Everything You Are(73)
But Ethan’s dad is dead. He said so. Died from suicide years ago. These pills can’t be his, unless that was a lie, just like the phone.
Her tongue is made of cotton, and her lips are disconnected from her brain. She manages to get her eyes half open.
Ethan’s breath snores in and out of his throat. Drool trails down over his chin. He’s not beautiful anymore.
Her brain is a small spark of consciousness, but it flickers like a candle in the wind.
Ethan lied. About the phone. About his father.
She doesn’t want to die as part of a lie.
Call for help.
She reaches for his phone, but her fingers won’t work right, and it slips away, out of reach. She tries to stand, but her legs seem to belong to some other girl and drop her onto the floor. The carpet stinks of mold and old tobacco. Her eyelids are heavy while the rest of her body is floating. Moving is hard, too hard. She’d like to say goodbye to her father, to tell him that she loves him. But even that seems too far away. Maybe it’s too late for it to matter.
Chapter Twenty-Seven
PHEE
Phee lays a clean white cover over the instruments she’s working on and puts her tools away.

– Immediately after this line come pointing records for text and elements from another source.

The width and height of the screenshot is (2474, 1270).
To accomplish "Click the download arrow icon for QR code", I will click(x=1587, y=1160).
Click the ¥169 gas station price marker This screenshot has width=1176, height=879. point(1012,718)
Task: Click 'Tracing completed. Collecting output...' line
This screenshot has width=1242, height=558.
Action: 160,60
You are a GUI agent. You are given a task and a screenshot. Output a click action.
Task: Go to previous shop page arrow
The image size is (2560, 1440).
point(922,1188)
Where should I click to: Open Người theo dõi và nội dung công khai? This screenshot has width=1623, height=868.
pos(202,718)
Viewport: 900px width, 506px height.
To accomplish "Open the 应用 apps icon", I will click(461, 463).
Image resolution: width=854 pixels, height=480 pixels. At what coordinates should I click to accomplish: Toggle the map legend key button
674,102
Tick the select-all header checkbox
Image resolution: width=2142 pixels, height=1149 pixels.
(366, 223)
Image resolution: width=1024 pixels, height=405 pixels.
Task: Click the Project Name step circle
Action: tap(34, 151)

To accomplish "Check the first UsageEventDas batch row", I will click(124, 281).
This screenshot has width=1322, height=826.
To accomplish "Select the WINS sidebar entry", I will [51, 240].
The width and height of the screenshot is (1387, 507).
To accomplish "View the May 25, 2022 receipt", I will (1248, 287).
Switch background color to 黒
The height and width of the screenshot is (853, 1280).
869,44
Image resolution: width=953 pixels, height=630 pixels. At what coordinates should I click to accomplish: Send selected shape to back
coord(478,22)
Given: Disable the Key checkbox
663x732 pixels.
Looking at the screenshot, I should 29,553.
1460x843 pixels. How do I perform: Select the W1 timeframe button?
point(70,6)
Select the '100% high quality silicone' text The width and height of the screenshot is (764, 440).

Everything as usual, everything in its place, except for her thoughts. She’s thoroughly at war with herself, not that this is anything new.
“Obsessed,” “incorrigible,” “obstinate”—these are words that have woven themselves into her being from the time she was a very small child. Every lecture that came her way from her parents or her teachers involved the word “too.” Too loud, too excited, too bossy, too opinionated, too much.
Somewhere along the line, she’s made peace with that, has turned the words into an inside joke for her own private amusement. Her business cards read: Ophelia MacPhee, Luthier
Your instrument is my obsession
She has to make a decision and make it soon. A vacation rental cabin somewhere in the woods or the cabin she has in mind. Just because Braden’s sister didn’t want to talk to her doesn’t mean she can’t figure out where it is. Does she proceed? Or take a step back. Let Braden and Allie find their footing with each other. At least the cello is in a place where she can keep an eye on it.
She’s just getting ready to climb into bed and let go of the day when her phone rings.
Braden.
Her hand moves toward the phone in slow motion, and her voice sounds dry and tight when she answers.
“Phee. Thank God you picked up. It’s Allie. She’s tried to kill herself and she’s taken the car and—”
“Oh God. Oh, Braden. Keep talking. I’m already moving.”
Adrenaline floods her as she squeezes the phone between her shoulder and her ear and puts on her shoes and jacket.
“She’s at the Sunset Motel. The cops are on their way. I’ve booked an Uber, but it’s going to be a bit and you’re closer than I am. I can’t bear the waiting. Go there, Phee, don’t come here.”
“All right.” She can hear his panicked breathing, the sound of him pacing. “Easy, Braden. Maybe she’s okay. How do you know—”
“I was worried. Had a bad feeling. I looked at her laptop. She always takes it with her, she never leaves it here. There was an IM conversation between her and Ethan . . .” His voice breaks on a wrenching sob that threatens to turn her inside out.
She grabs her keys and runs to her car.
Braden manages a quavering breath, and goes on. “They made a pact, Phee. And they were meeting hours ago. If she’s . . .” He breaks off again, unable to say the words.
“I’m on my way. Give me an address.”
He rattles off the number and street, and she enters it into her phone. “That’s not far from here. Stay with me, Braden. I’m in the car. Moving.”
“Oh God. I should have done something, Phee. Taken her to a counselor. Sent her off with Alexandra. All of this is my fault.”
“Sounds like Ethan has some blame in this.”
“Lilian would never have let her date that boy.”
“Did you?”
“No, but—”
“She’s a seventeen-year-old girl. You can’t just stop a kid that age from doing shit unless you physically lock her in a room. Maybe not even then. I speak from the voice of experience.”
She sees flashing lights ahead. Dread writhes in her belly. The seedy motel is garishly lit, on again, off again, by the red and blue lights. Two cop cars. An ambulance. A group of people huddles beside the ambulance watching the show.
“Phee?” Braden’s voice asks. “Where are you? What do you see?”
“I’m here. There are cop cars. An ambulance.”
“Oh God.” It’s a groan, a prayer.
“I’m going to see what I can find out. I’ll call you back.” Phee disconnects. If it’s bad news, she doesn’t want him to hear it live.
The motel has two floors, all of the doors opening out toward the parking lot. Up the stairs, to the right, one of the doors is open. A uniformed officer stands outside.
“Hey,” she says, approaching the bystanders. “What’s going on?”
“Suicide. That’s what the cop told the EMT,” a girl says. She can’t be much older than Allie, but the high boots, short skirt, and amount of makeup hint that her presence in the motel is more professional than recreational.